• _RECORDS TO PROCESS_:

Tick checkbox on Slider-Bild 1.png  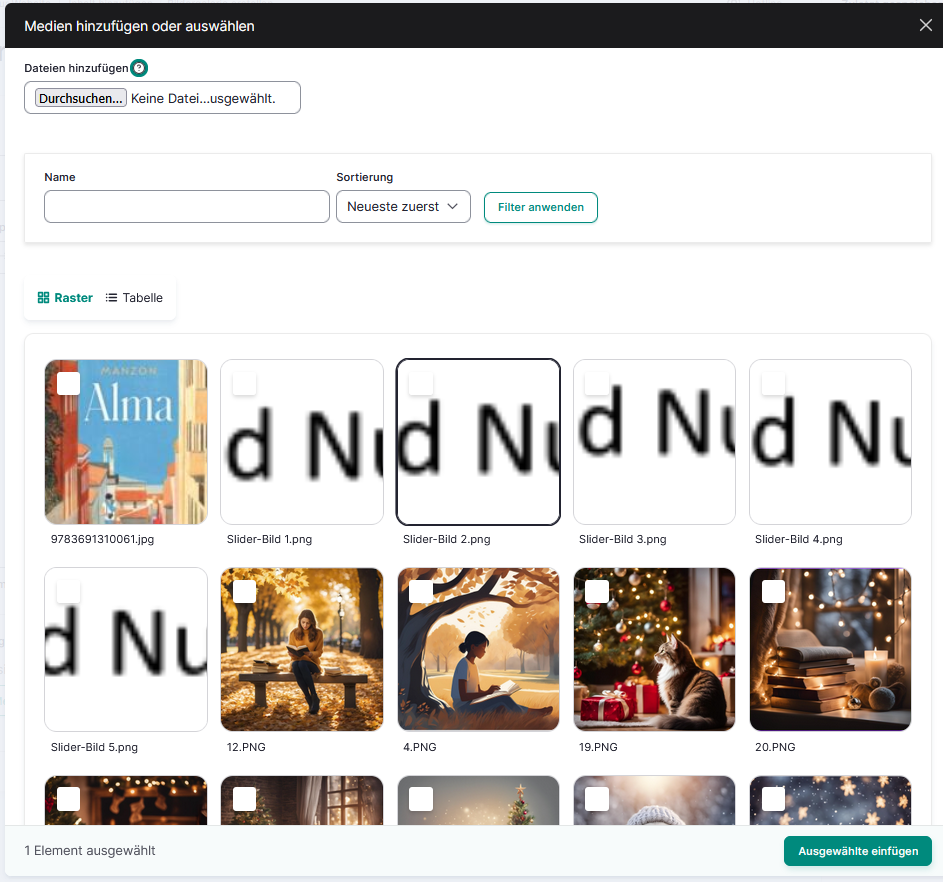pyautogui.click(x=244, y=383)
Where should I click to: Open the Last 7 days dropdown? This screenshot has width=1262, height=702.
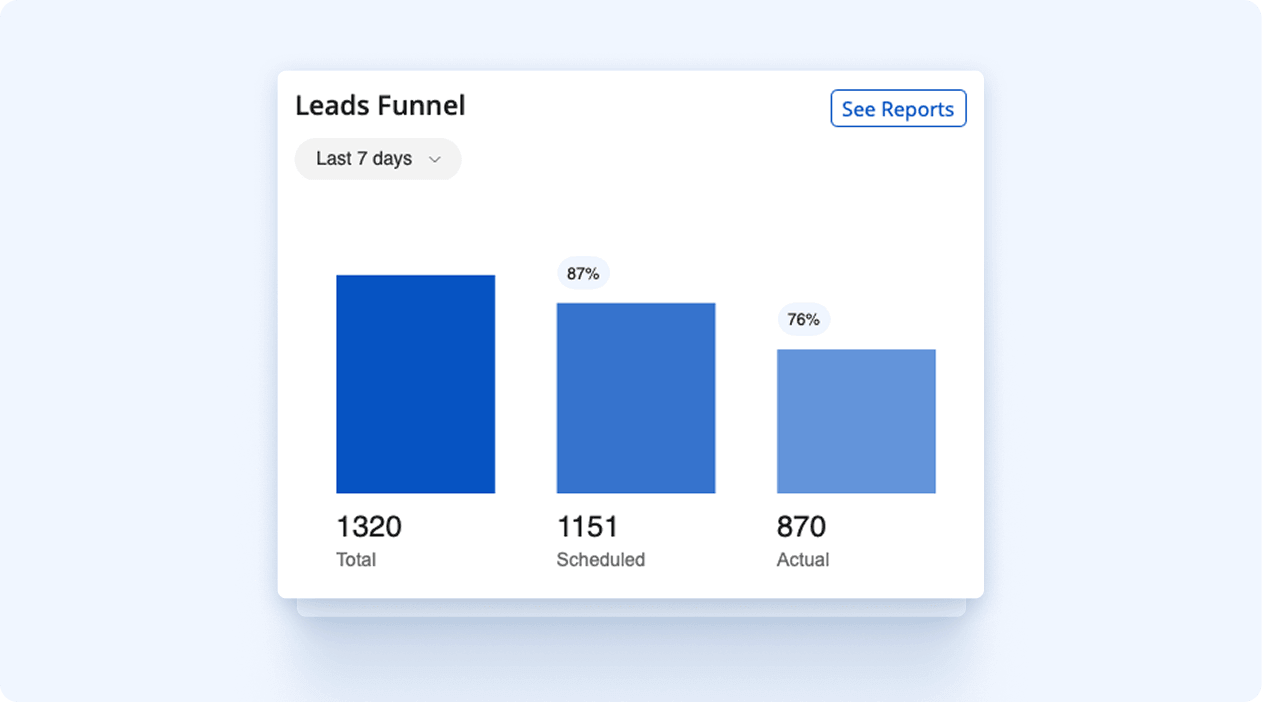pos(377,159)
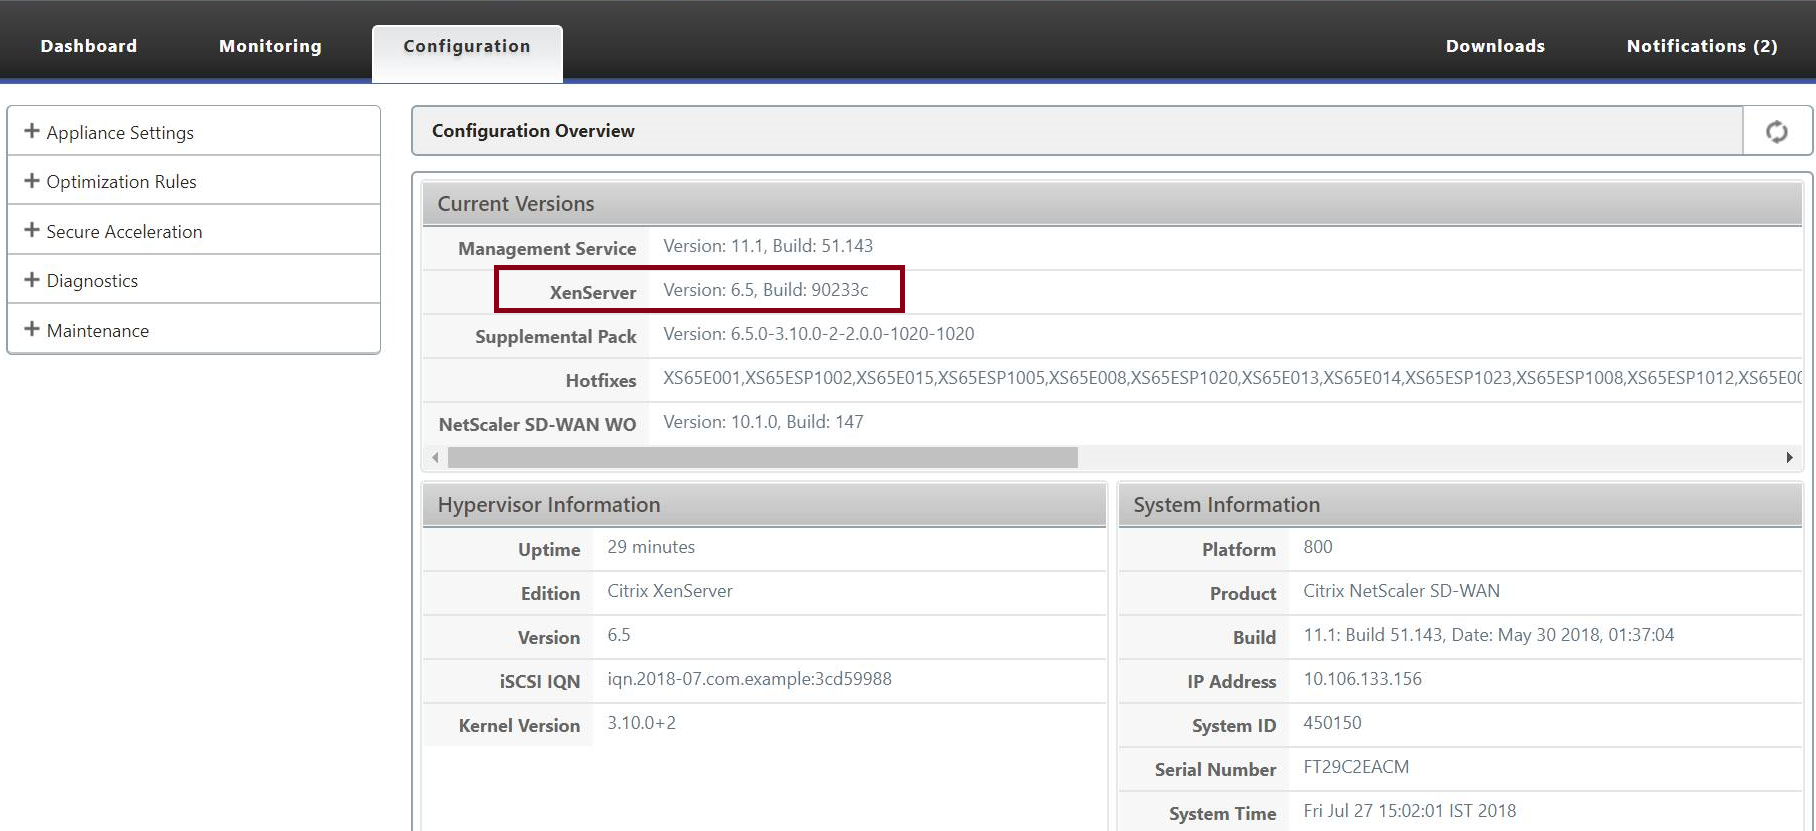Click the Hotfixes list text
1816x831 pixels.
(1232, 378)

---

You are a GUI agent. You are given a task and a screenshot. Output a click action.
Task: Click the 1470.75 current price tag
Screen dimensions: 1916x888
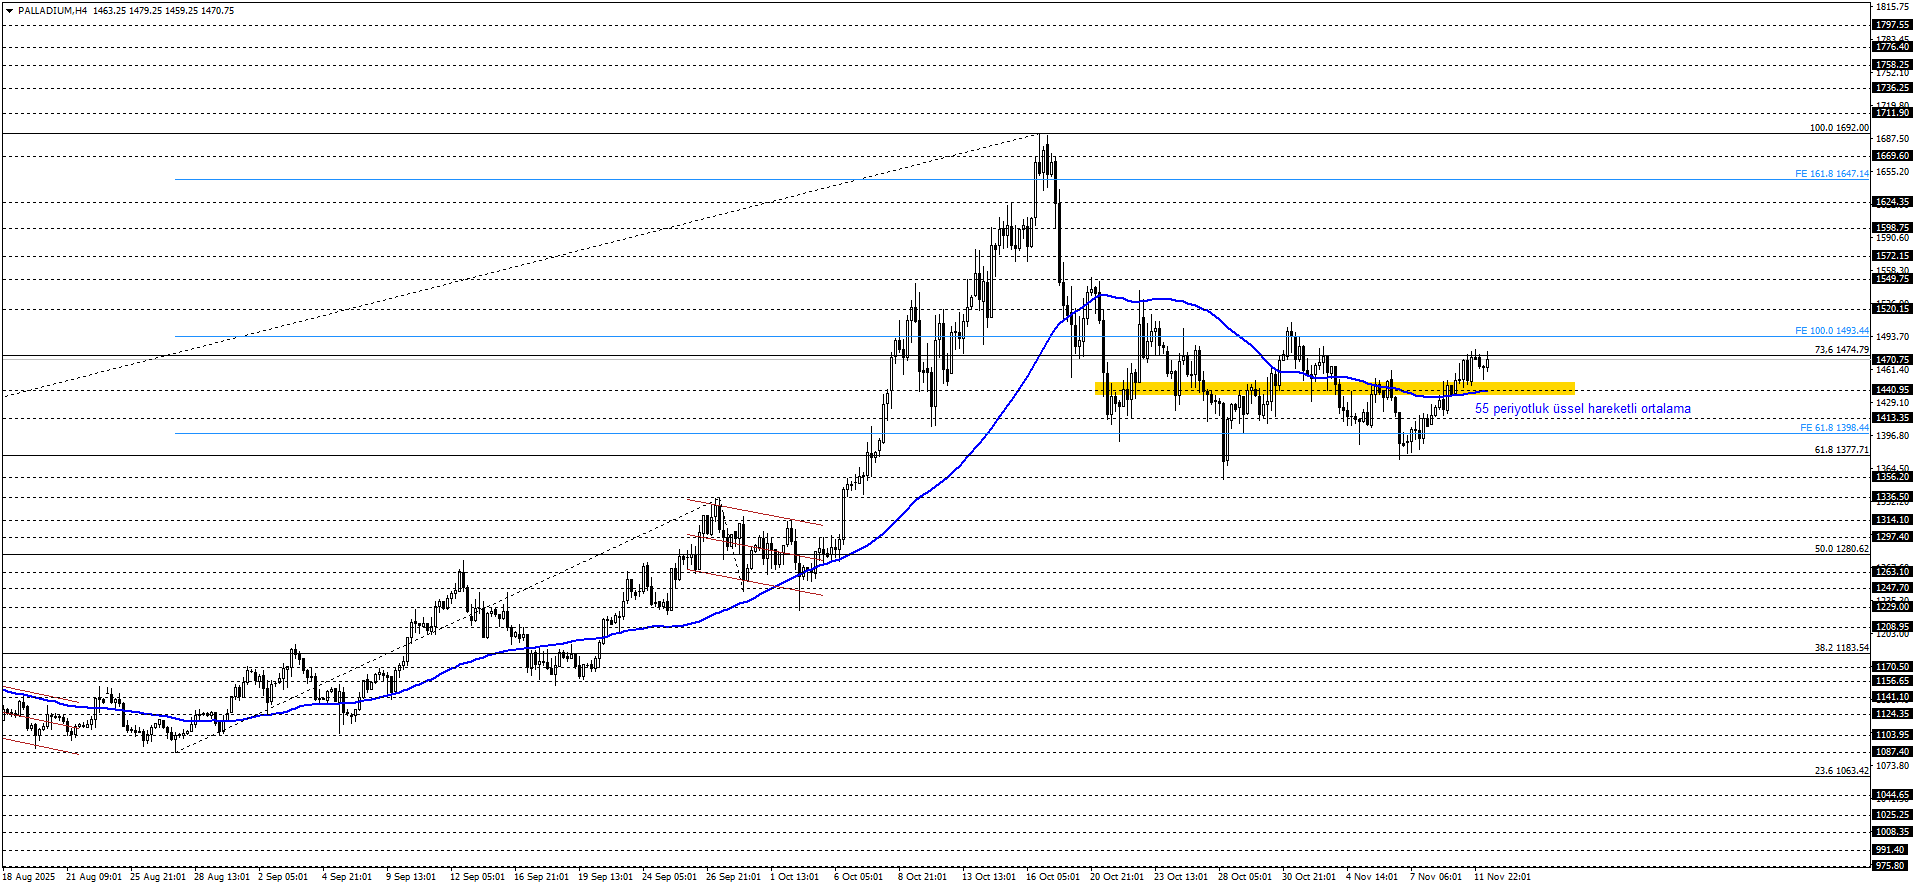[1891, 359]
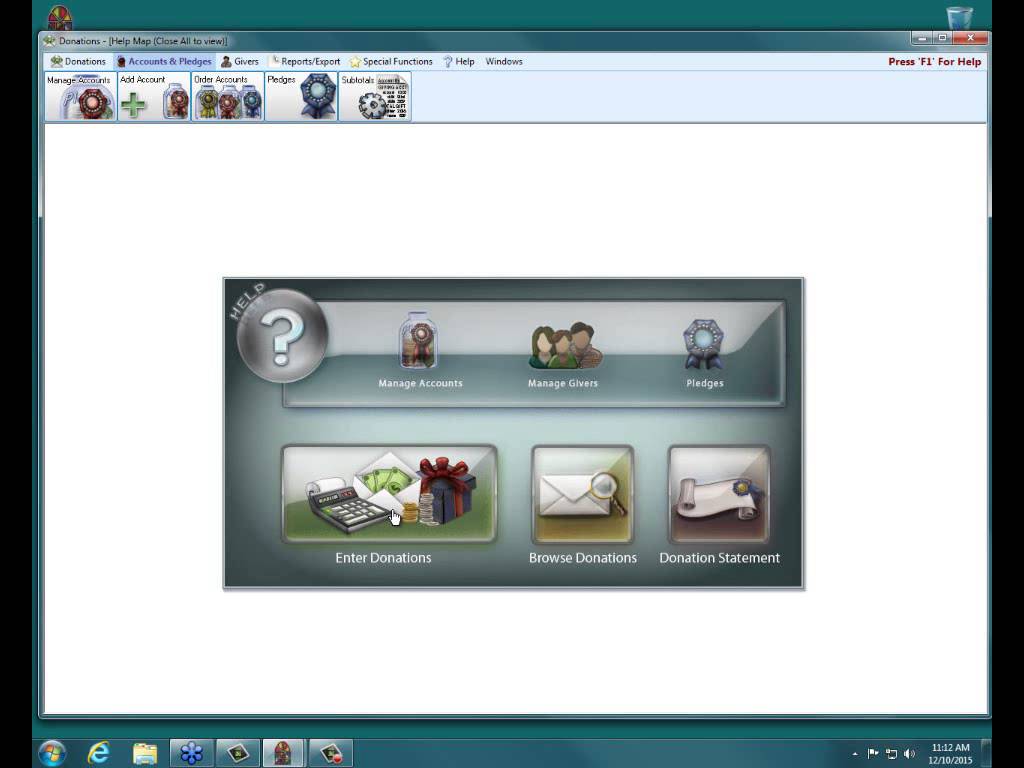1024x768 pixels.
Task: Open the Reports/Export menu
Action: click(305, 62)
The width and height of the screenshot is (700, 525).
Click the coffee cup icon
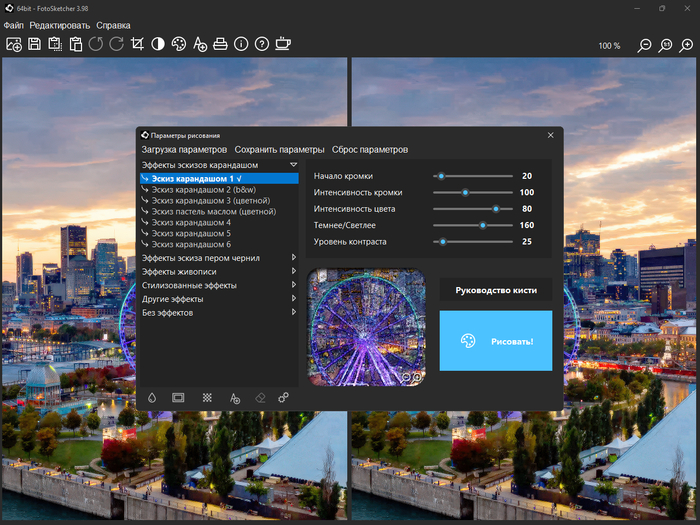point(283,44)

==

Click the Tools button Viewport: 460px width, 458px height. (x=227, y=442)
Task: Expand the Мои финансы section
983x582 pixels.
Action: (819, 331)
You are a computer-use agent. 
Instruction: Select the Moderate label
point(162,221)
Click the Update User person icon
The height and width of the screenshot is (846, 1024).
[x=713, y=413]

• _EXERCISE GOAL_:
Reply with one number, the count of lines in the records that include the word "agent".

• _SOLVED PROBLEM_:
2